Grape provides several native mechanisms for fixing identification failures. The most fundamental is proper use of the current_user helper with authentication middleware:

class ApplicationAPI < Grape::API
  helpers do
    def current_user
      @current_user ||= User.find_by(auth_token: headers['Authorization'])
    end
  end
  
  before do
    error!('Unauthorized', 401) unless current_user
  end
end

module API
  class Users < Grape::API
    get '/profile' do
      present current_user, with: API::Entities::User
    end
    
    get '/my-orders' do
      orders = current_user.orders
      present orders, with: API::Entities::Order
    end
  end
end

This pattern ensures all endpoints operate within the authenticated user's context, eliminating identification failures by design.
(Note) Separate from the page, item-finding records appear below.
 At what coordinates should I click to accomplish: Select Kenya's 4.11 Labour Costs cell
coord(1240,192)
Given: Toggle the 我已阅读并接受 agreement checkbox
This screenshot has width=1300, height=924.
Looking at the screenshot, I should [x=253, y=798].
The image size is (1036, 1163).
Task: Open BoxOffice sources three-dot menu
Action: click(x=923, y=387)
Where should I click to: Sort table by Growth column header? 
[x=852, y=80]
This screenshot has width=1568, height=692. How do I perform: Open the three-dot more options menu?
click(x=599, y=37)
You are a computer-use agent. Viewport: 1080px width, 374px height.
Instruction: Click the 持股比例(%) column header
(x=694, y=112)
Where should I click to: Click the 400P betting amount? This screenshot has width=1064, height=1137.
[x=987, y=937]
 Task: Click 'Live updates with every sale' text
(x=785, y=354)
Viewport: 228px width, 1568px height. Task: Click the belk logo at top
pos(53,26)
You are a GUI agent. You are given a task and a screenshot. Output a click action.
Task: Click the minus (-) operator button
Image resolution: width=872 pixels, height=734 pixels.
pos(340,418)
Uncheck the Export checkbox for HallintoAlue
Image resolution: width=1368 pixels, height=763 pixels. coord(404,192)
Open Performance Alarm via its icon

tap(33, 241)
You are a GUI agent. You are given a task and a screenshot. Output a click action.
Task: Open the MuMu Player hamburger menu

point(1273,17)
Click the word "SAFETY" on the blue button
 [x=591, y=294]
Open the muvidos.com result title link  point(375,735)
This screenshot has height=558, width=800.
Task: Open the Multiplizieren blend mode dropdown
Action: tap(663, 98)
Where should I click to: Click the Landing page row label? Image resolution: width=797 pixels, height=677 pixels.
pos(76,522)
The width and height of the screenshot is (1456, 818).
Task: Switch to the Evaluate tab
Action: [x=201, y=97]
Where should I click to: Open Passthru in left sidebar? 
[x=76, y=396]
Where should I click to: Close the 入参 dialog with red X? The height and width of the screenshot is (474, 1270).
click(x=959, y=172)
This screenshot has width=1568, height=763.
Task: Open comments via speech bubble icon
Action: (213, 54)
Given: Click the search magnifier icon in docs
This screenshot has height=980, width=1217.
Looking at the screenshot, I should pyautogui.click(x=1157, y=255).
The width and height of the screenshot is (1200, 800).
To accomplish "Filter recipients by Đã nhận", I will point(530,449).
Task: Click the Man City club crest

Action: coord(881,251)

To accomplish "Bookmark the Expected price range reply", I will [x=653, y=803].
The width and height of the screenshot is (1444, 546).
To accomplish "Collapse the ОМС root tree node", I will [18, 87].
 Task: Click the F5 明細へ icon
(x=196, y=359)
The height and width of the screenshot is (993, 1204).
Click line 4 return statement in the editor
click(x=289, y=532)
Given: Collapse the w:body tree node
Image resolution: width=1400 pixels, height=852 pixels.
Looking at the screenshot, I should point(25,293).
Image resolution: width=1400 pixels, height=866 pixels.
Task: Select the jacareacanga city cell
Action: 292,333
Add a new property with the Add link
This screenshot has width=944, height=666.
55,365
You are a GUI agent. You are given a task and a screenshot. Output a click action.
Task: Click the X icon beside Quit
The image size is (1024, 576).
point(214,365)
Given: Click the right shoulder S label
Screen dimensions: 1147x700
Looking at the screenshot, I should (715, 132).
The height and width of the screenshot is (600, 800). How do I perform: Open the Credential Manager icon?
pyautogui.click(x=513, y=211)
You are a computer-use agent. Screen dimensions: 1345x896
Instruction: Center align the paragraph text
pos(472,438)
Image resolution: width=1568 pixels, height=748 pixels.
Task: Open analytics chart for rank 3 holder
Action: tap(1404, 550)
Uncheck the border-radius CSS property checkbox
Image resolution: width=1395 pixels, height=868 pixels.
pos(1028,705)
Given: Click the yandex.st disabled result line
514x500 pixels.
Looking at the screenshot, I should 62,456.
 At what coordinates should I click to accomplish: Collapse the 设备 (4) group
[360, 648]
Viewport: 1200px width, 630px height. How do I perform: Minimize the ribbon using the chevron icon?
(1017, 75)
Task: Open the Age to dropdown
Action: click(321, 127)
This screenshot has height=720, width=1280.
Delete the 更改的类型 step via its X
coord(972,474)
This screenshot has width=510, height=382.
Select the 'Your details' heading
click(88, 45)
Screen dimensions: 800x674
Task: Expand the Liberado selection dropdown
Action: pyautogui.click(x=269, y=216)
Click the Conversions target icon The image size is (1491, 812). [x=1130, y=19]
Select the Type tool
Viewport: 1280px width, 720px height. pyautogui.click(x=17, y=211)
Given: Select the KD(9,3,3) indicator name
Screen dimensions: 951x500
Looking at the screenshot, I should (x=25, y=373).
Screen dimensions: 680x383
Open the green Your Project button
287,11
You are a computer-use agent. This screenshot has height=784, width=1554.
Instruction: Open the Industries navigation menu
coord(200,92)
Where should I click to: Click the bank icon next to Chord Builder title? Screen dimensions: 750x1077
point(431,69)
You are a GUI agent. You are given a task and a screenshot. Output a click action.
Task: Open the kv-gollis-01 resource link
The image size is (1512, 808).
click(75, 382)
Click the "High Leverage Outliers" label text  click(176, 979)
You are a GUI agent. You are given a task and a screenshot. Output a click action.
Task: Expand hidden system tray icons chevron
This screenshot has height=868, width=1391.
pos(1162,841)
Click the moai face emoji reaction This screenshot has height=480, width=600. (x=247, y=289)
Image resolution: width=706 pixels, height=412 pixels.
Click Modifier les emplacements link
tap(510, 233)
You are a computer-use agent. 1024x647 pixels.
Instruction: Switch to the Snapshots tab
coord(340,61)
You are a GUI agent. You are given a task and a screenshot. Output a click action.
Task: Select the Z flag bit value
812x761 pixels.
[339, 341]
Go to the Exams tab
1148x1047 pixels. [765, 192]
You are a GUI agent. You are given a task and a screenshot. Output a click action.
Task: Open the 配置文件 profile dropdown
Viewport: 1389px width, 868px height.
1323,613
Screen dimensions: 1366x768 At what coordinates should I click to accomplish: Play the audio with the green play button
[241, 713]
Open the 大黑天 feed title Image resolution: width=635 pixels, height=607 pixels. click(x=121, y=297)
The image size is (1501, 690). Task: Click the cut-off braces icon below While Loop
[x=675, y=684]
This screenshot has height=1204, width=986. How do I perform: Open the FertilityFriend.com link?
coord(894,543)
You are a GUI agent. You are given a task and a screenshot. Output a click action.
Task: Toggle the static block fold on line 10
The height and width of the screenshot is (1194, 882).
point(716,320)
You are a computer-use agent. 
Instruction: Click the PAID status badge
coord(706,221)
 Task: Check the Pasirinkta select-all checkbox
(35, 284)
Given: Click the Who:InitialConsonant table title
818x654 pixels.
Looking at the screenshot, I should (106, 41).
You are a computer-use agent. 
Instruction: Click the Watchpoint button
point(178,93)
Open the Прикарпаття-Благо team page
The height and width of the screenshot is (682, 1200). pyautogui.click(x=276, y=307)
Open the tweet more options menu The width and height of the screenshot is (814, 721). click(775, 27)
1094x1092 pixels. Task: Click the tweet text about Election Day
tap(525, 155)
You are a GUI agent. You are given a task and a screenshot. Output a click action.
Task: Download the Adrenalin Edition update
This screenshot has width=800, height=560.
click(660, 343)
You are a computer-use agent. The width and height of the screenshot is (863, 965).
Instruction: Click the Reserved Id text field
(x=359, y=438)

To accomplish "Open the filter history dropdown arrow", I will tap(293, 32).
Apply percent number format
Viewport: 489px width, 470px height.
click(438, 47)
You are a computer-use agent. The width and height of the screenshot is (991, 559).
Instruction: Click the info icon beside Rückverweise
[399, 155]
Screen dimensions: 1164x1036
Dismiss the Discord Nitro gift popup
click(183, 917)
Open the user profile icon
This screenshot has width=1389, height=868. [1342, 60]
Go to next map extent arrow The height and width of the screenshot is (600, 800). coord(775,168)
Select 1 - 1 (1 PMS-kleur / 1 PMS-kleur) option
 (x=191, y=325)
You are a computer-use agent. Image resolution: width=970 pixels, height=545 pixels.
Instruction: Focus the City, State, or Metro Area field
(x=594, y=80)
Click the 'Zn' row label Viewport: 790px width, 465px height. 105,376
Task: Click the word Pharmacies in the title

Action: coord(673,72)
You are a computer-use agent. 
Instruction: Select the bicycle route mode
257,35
For endpoints that must accept resource identifiers, implement strict ownership validation:

module API
  class Documents < Grape::API
    get '/:id' do
      document = Document.find(params[:id])
      error!('Forbidden', 403) unless document.user_id == current_user.id
      present document, with: API::Entities::Document
    end
    
    put '/:id' do
      document = Document.find(params[:id])
      error!('Forbidden', 403) unless document.user_id == current_user.id
      document.update(declared(params))
      present document, with: API::Entities::Document
    end
  end
end

Grape's parameter coercion can help prevent identification bypass attempts:

module API
  class Projects < Grape::API
    params do
      requires :id, type: Integer, desc: 'Project ID'
      requires :user_id, type: Integer, desc: 'User ID'
    end
    
    get '/:id' do
      error!('Forbidden', 403) if params[:user_id] != current_user.id
      project = Project.find(params[:id])
      present project, with: API::Entities::Project
    end
  end
end

For multi-tenant applications, implement tenant-scoped identification:

module API
  class Accounts < Grape::API
    helpers do
      def current_tenant
        @current_tenant ||= current_user.tenant
      end
    end
    
    before do
      error!('Unauthorized', 401) unless current_tenant
    end
    
    get '/accounts/:id' do
      account = current_tenant.accounts.find(params[:id])
      present account, with: API::Entities::Account
    rescue ActiveRecord::RecordNotFound
      error!('Forbidden', 403)
    end
  end
end

Implement comprehensive authorization checks using Grape's middleware stack:

module API
  class SecureAPI < Grape::API
    helpers do
      def authorize_resource(resource, action: :read)
        unless current_user.can?(action, resource)
          error!('Forbidden', 403)
        end
      end
    end
    
    before_validation do
      resource = declared(params).values.find { |v| v.is_a?(ActiveRecord::Base) }
      authorize_resource(resource) if resource
    end
  end
end

For APIs with complex authorization requirements, use policy objects:

class DocumentPolicy
  def initialize(user, document)
    @user = user
    @document = document
  end
  
  def readable?
    @user.admin? || @document.user_id == @user.id
  end
  
  def writable?
    @user.admin? || @document.user_id == @user.id
  end
end

# In Grape endpoint
get '/:id' do
  document = Document.find(params[:id])
  policy = DocumentPolicy.new(current_user, document)
  error!('Forbidden', 403) unless policy.readable?
  present document, with: API::Entities::Document
end

Frequently Asked Questions

How can I test for identification failures in my Grape API?
Use middleBrick's black-box scanning to test identification controls. Scan your API endpoints with different authentication tokens and attempt parameter manipulation. Look for endpoints that return data when accessed with different user credentials. You can also use static analysis tools to flag endpoints that accept user-identifying parameters without proper authorization checks.
What's the difference between authentication and identification failures in Grape?
Authentication failures occur when the API cannot verify who is making the request. Identification failures happen when the API verifies the user but fails to properly track or maintain that identity throughout the request lifecycle. For example, an API might authenticate a user correctly but then allow them to access other users' data by manipulating ID parameters.